Yvo.Schedule

How to build your first AI agent in an afternoon

2025.04.07·2 min read·
AgentsPromptingTools
Revised 2 times — last on 2025.10.03· open
  • 2025.06.12Swapped the example away from naïve function calling toward LangGraph — after a client project made it clear the cyclic-graph model is worth the up-front cognitive cost.
  • 2025.10.03Softened the 'no sophisticated RAG' advice. After six more production builds I think a tiny retrieval step in v1 is fine if you keep it honest about its limits.

Building AI agents doesn't have to be a multi-month engineering project. In fact, if you approach it pragmatically, you can build a highly effective, production-ready agent in a single afternoon.

The key is avoiding the hype and focusing on simple, reliable workflows using established frameworks.

1. Start with the "Why"

Before writing a single line of code or crafting a prompt, you need a clear definition of what you are automating. Ask yourself:

  • What is the manual task?
  • Where is the data coming from?
  • What is the expected output?

If your answer includes "It should figure things out autonomously," you're setting yourself up for failure. Agents need guardrails.

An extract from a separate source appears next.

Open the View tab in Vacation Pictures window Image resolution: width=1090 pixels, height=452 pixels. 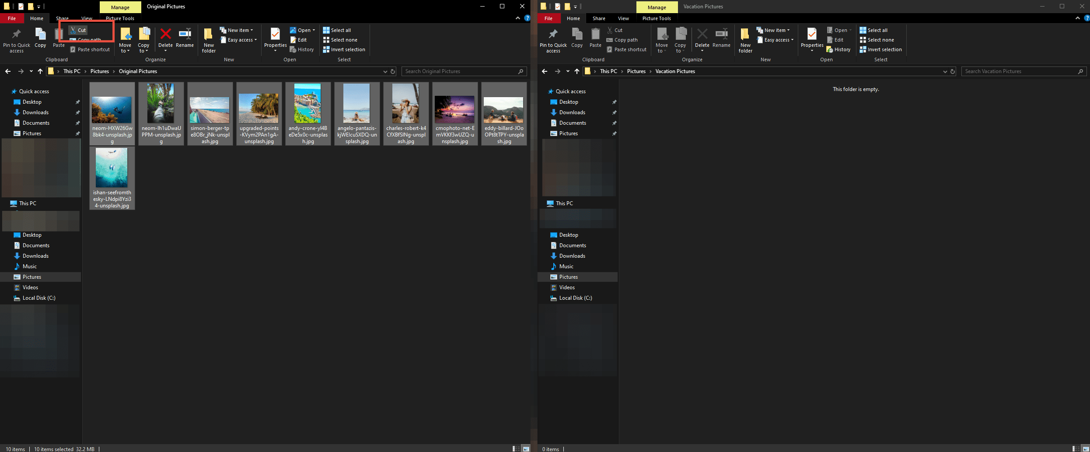click(x=623, y=18)
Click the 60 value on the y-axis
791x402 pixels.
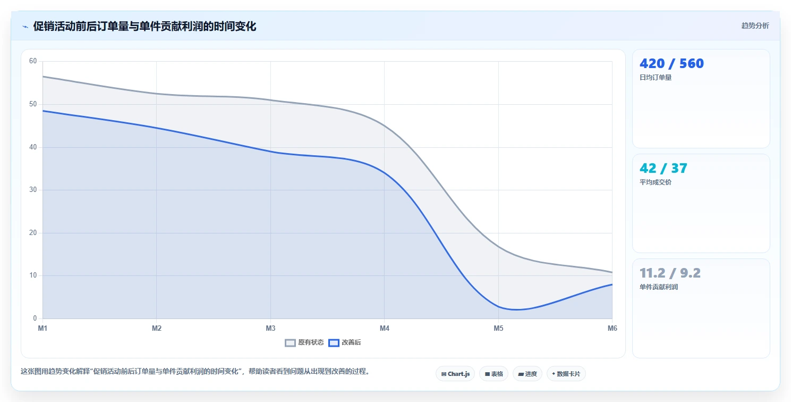tap(33, 61)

2. Choosing the Right Abstractions

While standard Python scripts can orchestrate LLM calls, using a framework like LangGraph introduces state management and cyclic graphs conceptually aligned with how humans think about processes:

from langgraph.graph import StateGraph, END

# Define your state
class AgentState(TypedDict):
    input: str
    messages: list
    
# Initialize the workflow
workflow = StateGraph(AgentState)

# Add nodes and edges
# ...

3. The Power of Iteration

Don't worry about sophisticated RAG pipelines in v1. Start by getting the exact prompt structures working reliably against a fixed context block.

"A working agent with hardcoded data is infinitely more valuable than an architectural diagram of a system that hasn't been built yet."

Once your baseline is solid, start expanding its capabilities. This iterative approach is what differentiates successful enterprise deployments from perpetual proofs-of-concept.